Caernarfon Herald

Man released rabbit for dog to chase while recording it

BUT JUDGE SPARES 51-YR-OLD ‘HUNTER’ PRISON

- David Powell

A MAN has been given a suspended prison sentence after releasing a white rabbit before letting a dog chase it.

Daniel Gilmore (pictured), 51, then posted a video of the chase on Facebook after he had killed the rabbit.

He was found guilty of causing unnecessar­y suffering to a protected animal after a trial and was sentenced at Caernarfon Magistrate­s Court yesterday to a 12-week jail term, suspended for 12 months.

His defence solicitor had insisted rabbits are a pest and can be legally caught.

This one was “effectivel­y wild”, he said. The court heard Gilmore, of Pensyflog, Porthmadog, committed the offence on December 21 last year.

Prosecutor Diane Williams told the court Gilmore released the rabbit from his hand then released a dog and posted a video of the chase on the Facebook page Bedlington Whippets. She said the protected animal was “the kind of animal commonly domesticat­ed in the British Isles and that’s a white rabbit”.

Its white pelt and shape indicated it was a domesticat­ed rabbit and therefore protected. It was not an albino.

But Michael Strain, defending, said it was an “unusual set of circumstan­ces”.

His client Gilmore, a selfemploy­ed scrap merchant who “comes from travelling stock”, has never been in trouble in 50 years.

He said rabbits destroy hedgerows and cause other problems and can be caught legally. Farmers pay people to dispose of rabbits and keep them under control, he added.

Sometimes people put ferrets into warrens and place nets around other escape holes. Dogs can also be used and some rabbits escape.

Mr Strain said the white rabbit in this case “may have been domesticat­ed at one time” but escaped and was “effectivel­y wild”.

He took it from the dog and twisted its neck which was legal, he argued.

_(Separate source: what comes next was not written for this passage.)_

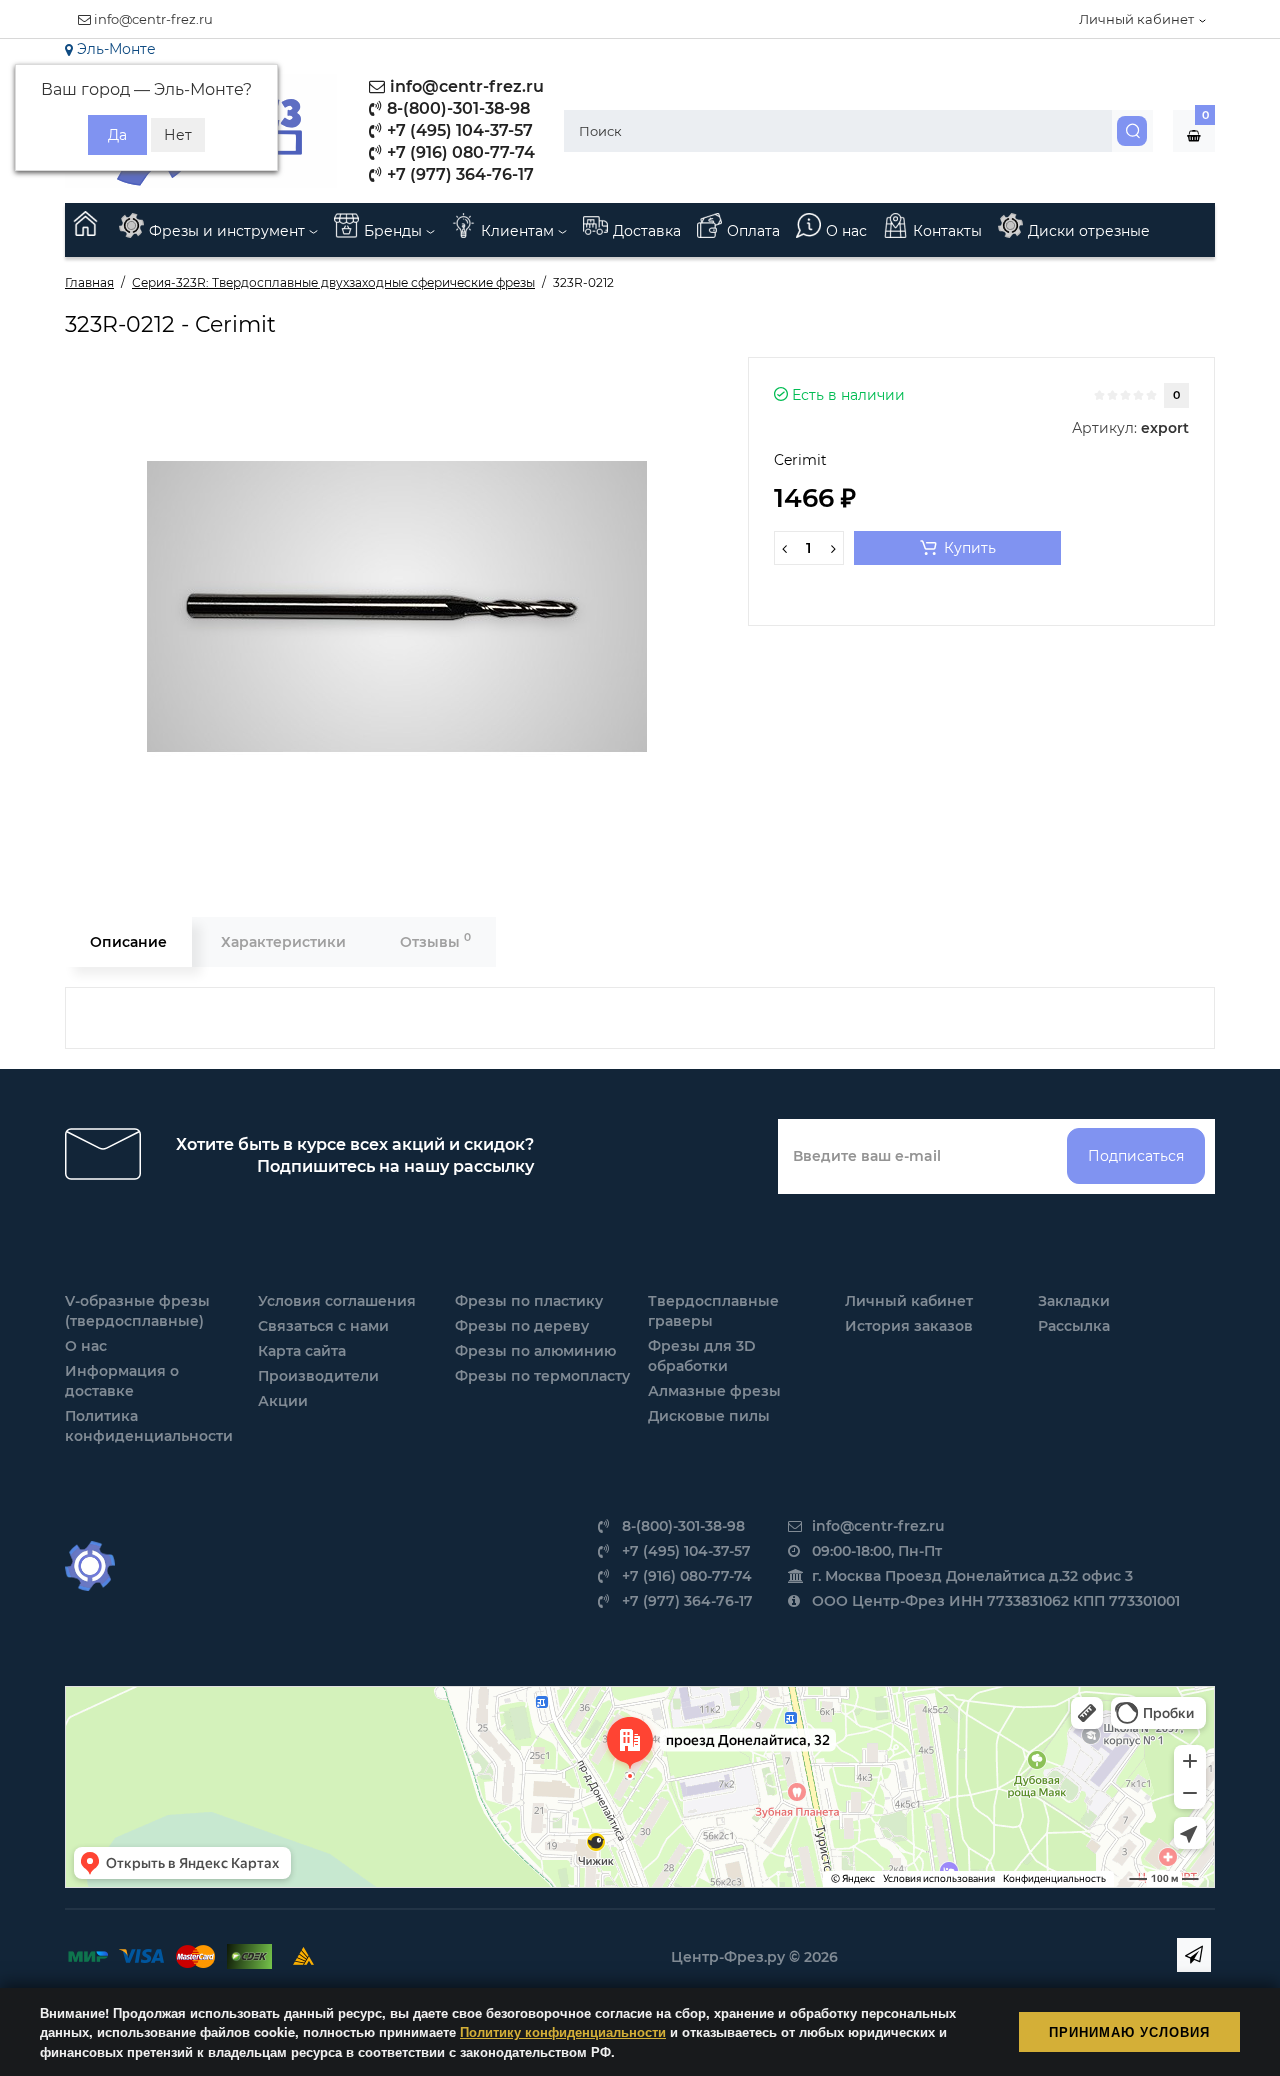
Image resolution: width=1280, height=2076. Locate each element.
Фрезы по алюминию (535, 1351)
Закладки (1074, 1301)
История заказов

Mr Strain added: “Mr Gilmore has not caused it unnecessar­y suffering. He has just done the wrong thing because the rabbit is white.

“He has not gone out to be cruel. He has not caused the rabbit any additional suffering he would normally cause a brown rabbit.”

A probation officer, who interviewe­d the defendant, said he was upset and remorseful. They said: “Having been a hunter all his life he is disappoint­ed with himself for the situation he is in.”

The magistrate­s gave Gilmore the suspended sentence and ordered him to pay £740 court costs and a £128 surcharge.